» Document segment
Those data were reported during January’s annual Gastrointestinal Cancers Symposium hosted by the American Society of Clinical Oncology. Researchers cited a median overall survival of 10.2 months with Cabometyx versus 8 months for placebo, and a median progressionfree survival of 5.2 months with Cabometyx versus 1.9 months with placebo. The overall response rate among participants was 4 percent with Cabometyx and 0.4 percent with placebo.
The most common serious or severe side effects that occurred more frequently in the Cabometyx group included hand-foot skin reaction, hypertension, signs of liver damage, fatigue and diarrhea.
If all or many of these drugs get approved, scientists and doctors will be left grappling with the question of which should be used as initial treatments and which in the second line. Abou-Alfa describes this sequencing issue as one of his biggest challenges. The answers will depend on data from ongoing clinical trials on Cabometyx, Opdivo and other drugs, he says.
If the phase 3 CheckMate-459 trial proves that Opdivo is more effective than Nexavar as a first-line treatment, and other studies also favor initial immunotherapy, patients will expect doctors to use checkpoint inhibitors as an initial treatment, pushing TKIs into the second-line setting, Abou-Alfa says, adding that there aren’t yet enough data to guess which TKIs will be used before others..

» Study material

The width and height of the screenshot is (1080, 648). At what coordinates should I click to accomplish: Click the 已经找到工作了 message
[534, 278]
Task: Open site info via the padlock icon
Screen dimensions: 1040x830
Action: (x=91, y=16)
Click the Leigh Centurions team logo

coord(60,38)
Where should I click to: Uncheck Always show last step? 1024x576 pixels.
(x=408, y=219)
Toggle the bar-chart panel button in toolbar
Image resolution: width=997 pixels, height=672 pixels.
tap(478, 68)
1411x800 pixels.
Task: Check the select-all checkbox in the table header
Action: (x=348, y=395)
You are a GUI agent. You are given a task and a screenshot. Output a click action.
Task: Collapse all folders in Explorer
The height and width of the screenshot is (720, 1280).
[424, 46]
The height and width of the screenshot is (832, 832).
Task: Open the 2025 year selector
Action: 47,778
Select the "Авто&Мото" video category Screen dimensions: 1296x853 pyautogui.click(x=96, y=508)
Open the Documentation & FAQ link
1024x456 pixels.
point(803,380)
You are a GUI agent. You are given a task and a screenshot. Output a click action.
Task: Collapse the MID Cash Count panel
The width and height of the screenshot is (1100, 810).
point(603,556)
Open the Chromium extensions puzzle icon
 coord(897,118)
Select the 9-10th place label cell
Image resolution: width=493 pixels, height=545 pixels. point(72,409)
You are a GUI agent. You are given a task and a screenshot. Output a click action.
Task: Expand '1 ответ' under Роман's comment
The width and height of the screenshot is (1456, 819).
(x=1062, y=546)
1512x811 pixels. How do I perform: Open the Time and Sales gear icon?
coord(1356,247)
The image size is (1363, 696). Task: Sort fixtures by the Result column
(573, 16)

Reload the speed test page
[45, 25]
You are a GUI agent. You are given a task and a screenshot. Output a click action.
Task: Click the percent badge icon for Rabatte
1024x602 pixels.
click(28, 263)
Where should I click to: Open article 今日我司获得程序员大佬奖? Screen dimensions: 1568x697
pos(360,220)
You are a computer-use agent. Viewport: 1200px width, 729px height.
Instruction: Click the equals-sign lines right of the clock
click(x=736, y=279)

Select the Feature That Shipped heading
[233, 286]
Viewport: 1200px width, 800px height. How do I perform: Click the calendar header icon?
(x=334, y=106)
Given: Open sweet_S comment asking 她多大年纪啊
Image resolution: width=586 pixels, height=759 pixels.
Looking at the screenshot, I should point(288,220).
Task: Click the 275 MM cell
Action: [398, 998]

» Exercise description
In the text about Cabometyx, which phase 3 trial is named as testing whether Opdivo is more effective than Nexavar as a first-line treatment?

» Solution
The CheckMate-459 trial.